*Material shown:*
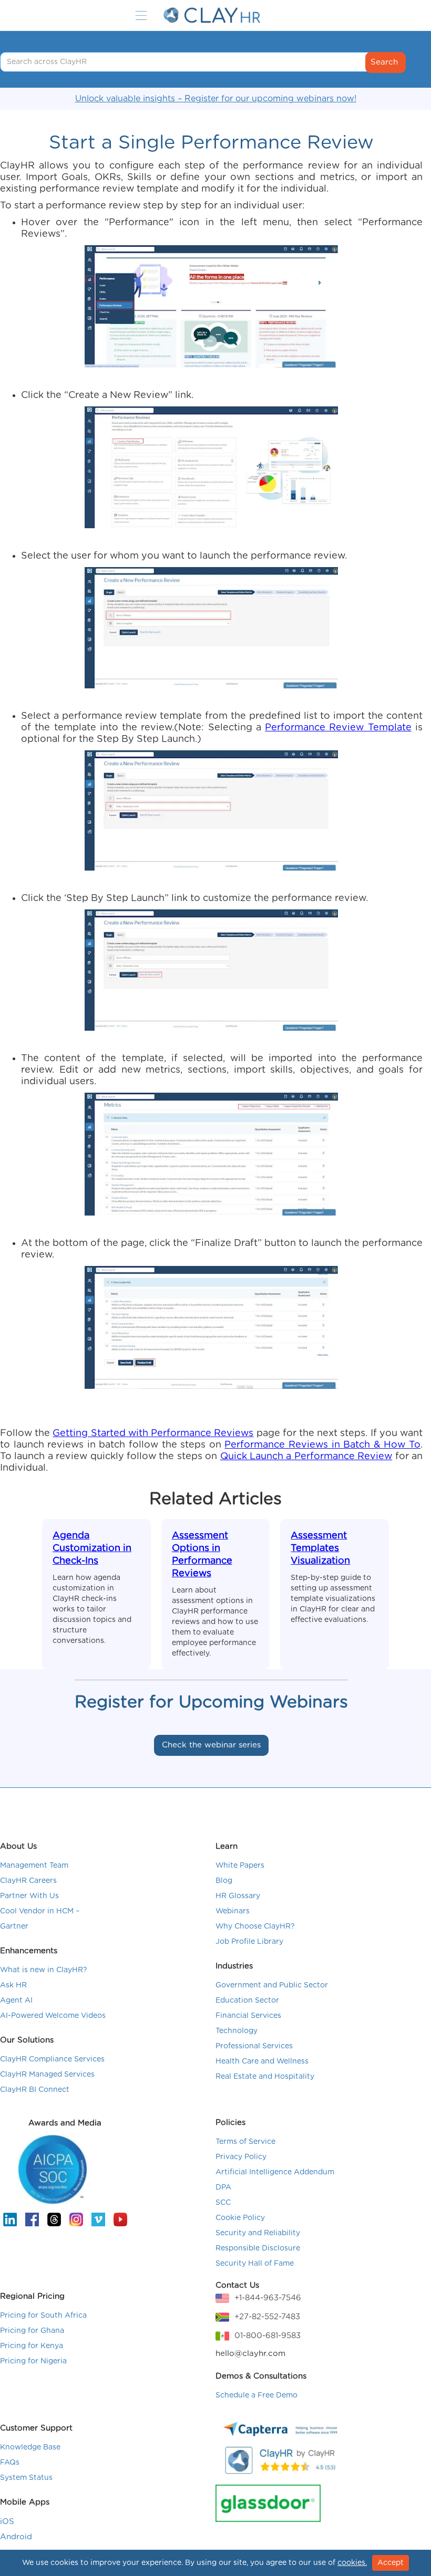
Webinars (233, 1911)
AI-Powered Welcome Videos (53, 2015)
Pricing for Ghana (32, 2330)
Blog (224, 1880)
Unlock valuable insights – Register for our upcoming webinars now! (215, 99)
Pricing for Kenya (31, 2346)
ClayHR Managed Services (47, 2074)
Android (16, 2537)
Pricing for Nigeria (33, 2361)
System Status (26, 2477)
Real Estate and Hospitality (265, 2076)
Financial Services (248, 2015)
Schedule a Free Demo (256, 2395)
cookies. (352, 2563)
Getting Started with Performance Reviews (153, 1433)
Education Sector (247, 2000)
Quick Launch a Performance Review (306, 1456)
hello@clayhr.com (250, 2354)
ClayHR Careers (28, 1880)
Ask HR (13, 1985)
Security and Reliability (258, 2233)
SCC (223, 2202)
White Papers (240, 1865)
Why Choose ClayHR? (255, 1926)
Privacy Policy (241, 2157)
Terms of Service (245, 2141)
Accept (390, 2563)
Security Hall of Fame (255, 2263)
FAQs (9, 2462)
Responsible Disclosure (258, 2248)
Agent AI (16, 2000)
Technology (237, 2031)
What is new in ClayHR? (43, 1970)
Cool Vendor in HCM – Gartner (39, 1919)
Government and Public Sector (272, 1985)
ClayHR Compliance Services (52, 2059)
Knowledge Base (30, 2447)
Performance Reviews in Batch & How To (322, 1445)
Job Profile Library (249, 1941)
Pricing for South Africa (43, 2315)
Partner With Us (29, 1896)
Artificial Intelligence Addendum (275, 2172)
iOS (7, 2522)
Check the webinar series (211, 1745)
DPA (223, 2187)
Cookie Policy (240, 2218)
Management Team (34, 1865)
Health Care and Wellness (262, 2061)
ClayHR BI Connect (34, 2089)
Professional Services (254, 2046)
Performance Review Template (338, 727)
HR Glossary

*Your goal:* Each line above should be returned exactly as it stands, minus any pictures.

*Result for this task:*
Webinars (233, 1911)
AI-Powered Welcome Videos (53, 2015)
Pricing for Ghana (32, 2330)
Blog (224, 1880)
Unlock valuable insights – Register for our upcoming webinars now! (215, 99)
Pricing for Kenya (31, 2346)
ClayHR Managed Services (47, 2074)
Android (16, 2537)
Pricing for Nigeria (33, 2361)
System Status (26, 2477)
Real Estate and Hospitality (265, 2076)
Financial Services (248, 2015)
Schedule a Free Demo (256, 2395)
cookies. (352, 2563)
Getting Started with Performance Reviews (153, 1433)
Education Sector (247, 2000)
Quick Launch a Performance Review (306, 1456)
hello@clayhr.com (250, 2354)
ClayHR Careers (28, 1880)
Ask HR (13, 1985)
Security and Reliability (258, 2233)
SCC (223, 2202)
White Papers (240, 1865)
Why Choose ClayHR? (255, 1926)
Privacy Policy (241, 2157)
Terms of Service (245, 2141)
Accept (390, 2563)
Security Hall of Fame (255, 2263)
FAQs (9, 2462)
Responsible Disclosure (258, 2248)
Agent AI (16, 2000)
Technology (237, 2031)
What is new in ClayHR? (43, 1970)
Cool Vendor in HCM – Gartner (39, 1919)
Government and Public Sector (272, 1985)
ClayHR Compliance Services (52, 2059)
Knowledge Base (30, 2447)
Performance Reviews in Batch & How To (322, 1445)
Job Profile Library (249, 1941)
Pricing for South Africa (43, 2315)
Partner With Us (29, 1896)
Artificial Intelligence Addendum (275, 2172)
iOS (7, 2522)
Check the webinar series (211, 1745)
DPA (223, 2187)
Cookie Policy (240, 2218)
Management Team (34, 1865)
Health Care and Wellness (262, 2061)
ClayHR BI Connect (34, 2089)
Professional Services (254, 2046)
Performance Review Template (338, 727)
HR Glossary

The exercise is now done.